We'll pose our popularity prediction task as a binary decision between "popular" and "unpopular". Our data is exponentially distributed in terms of popularity (**how can we check that?**), so we'll choose a cutoff at the 75th percentile to split our songs at:

In [None]:
# convert popularity from [1, 100] to "popular" or "not popular" by splitting below and above the 75th %
pop_75th = np.percentile(df['popularity'], 75)
df.loc[df['popularity'] < pop_75th, 'popularity'] = 0 
df.loc[df['popularity'] >= pop_75th, 'popularity'] = 1

And as we've done before, split into train and test datasets. We'll use these to train a [`RandomForestClassifier`](https://scikit-learn.org/stable/modules/generated/sklearn.ensemble.RandomForestClassifier.html):

In [None]:
# select only numerical features
df_numerical = df.select_dtypes(exclude=[np.object])

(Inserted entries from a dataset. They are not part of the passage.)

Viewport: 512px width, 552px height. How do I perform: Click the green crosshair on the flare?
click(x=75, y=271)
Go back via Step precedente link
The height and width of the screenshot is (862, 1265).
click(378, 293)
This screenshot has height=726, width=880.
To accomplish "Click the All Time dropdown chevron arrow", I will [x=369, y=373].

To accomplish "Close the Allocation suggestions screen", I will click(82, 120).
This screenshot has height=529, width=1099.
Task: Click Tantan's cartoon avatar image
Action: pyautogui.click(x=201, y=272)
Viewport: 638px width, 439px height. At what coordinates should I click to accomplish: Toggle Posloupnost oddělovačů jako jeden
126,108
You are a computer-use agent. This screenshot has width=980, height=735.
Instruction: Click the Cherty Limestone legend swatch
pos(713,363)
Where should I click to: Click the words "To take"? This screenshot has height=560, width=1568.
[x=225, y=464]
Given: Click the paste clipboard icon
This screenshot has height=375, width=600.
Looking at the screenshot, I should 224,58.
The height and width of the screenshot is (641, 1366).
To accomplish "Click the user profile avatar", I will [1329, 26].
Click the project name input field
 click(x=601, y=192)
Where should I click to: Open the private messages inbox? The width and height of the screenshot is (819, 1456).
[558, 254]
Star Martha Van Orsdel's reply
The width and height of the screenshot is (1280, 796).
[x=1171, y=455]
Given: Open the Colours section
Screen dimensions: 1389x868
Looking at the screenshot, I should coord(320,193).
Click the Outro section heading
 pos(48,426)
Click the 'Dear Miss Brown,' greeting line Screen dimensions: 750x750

# remove our label from features
df_features = df_numerical.drop(['popularity'], axis=1)

# standard scale
X = np.array(df_features)
scaler = StandardScaler()
scaler.fit(X)
X = scaler.transform(X)

# features and label
features = X
labels = df['popularity']

# split our data into training and test, reserving 20% of rows for test set
train_features, test_features, train_labels, test_labels = train_test_split(features,
                                                                            labels, test_size=0.2, random_state=31337)

And let's train a few other ML algos (some more powerful) on these:

In [None]:
# train RFC
rfc = RandomForestClassifier(random_state=31337)
rfc.fit(train_features, train_labels)

# predict labels on test data
pred_labels_rfc = rfc.predict(test_features)
accuracy_rfc = accuracy_score(test_labels, pred_labels_rfc)
print('RFC Accuracy: ' + str(accuracy_rfc))

auc_rfc = roc_auc_score(test_labels, pred_labels_rfc)
print('RFC AUC: ' + str(auc_rfc))

Not bad!

Now go forth and **try out for yourself with other models, and compare their performance**. In particular, we recommend you try out `xgboost`'s [`XGBClassifier`](https://xgboost.readthedocs.io/en/latest/python/index.html), [KNeighborsClassifier](https://scikit-learn.org/stable/modules/generated/sklearn.neighbors.KNeighborsClassifier.html), and [LinearSVC](https://scikit-learn.org/stable/modules/generated/sklearn.svm.LinearSVC.html) and see how those do on the same task. Do they beat the RFC above?

You can also try out regression on the `popularity` ranks, instead of the binary decision classification problem we formulated above.

In [None]:
# Q11: YOUR CODE GOES HERE
# Try out xgboost's XGBClassifier as well as try and formulate the problem as a regression on popularity ranks.